=== Begin Enclosure ===

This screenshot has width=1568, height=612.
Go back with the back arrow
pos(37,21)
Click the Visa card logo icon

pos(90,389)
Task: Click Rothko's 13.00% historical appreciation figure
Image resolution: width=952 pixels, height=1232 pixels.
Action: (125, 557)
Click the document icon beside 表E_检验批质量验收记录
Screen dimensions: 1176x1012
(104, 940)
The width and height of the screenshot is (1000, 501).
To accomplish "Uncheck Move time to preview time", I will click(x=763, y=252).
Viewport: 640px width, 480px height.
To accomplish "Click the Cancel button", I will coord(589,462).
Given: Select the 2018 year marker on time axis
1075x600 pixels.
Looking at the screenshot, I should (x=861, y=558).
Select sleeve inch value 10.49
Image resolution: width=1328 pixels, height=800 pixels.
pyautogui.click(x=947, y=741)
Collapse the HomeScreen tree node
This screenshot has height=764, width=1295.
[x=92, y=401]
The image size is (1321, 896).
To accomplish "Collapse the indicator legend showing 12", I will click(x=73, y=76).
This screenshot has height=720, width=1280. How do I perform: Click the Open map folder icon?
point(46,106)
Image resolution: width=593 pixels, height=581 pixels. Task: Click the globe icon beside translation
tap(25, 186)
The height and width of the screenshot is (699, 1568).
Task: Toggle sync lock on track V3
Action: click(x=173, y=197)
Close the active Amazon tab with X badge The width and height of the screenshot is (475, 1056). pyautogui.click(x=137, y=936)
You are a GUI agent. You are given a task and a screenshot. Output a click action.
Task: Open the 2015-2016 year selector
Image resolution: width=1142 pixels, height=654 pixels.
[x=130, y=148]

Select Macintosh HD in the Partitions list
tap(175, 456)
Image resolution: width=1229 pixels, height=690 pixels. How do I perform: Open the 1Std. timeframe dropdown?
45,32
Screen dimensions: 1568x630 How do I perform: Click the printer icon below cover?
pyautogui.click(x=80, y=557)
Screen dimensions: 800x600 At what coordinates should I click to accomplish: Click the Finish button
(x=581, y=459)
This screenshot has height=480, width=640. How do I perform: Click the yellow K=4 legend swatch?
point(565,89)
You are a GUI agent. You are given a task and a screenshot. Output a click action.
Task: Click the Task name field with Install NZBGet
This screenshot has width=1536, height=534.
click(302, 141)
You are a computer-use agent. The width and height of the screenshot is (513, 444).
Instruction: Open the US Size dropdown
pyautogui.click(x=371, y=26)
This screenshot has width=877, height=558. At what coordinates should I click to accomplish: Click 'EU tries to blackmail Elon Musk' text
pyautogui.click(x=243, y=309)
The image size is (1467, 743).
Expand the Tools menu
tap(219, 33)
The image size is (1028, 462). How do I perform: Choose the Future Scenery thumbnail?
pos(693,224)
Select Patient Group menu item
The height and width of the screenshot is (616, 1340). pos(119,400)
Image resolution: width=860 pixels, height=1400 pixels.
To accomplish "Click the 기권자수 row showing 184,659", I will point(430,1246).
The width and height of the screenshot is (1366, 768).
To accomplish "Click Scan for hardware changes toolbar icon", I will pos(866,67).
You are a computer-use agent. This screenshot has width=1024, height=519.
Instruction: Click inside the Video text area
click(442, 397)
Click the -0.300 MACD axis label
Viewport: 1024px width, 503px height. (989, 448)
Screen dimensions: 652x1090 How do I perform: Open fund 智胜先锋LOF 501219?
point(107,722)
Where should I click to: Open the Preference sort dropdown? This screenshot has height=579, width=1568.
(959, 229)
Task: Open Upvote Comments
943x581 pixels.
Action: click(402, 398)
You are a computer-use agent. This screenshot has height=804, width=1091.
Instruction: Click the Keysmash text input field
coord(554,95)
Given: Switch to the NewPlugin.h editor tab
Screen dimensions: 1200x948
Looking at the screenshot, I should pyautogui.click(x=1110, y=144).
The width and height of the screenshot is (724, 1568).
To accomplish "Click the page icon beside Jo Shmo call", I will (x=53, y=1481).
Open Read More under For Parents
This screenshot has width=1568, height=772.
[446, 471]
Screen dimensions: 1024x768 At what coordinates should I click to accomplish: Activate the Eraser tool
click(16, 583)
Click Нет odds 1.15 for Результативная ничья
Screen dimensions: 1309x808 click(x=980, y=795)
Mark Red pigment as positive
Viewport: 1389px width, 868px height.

=== End Enclosure ===

> [WHAT THE TASK REQUIRES]
The lines holding the string "year" are what is needed from the material above.

> [EXERCISE RESPONSE]
Given: Select the 2018 year marker on time axis
Task: Open the 2015-2016 year selector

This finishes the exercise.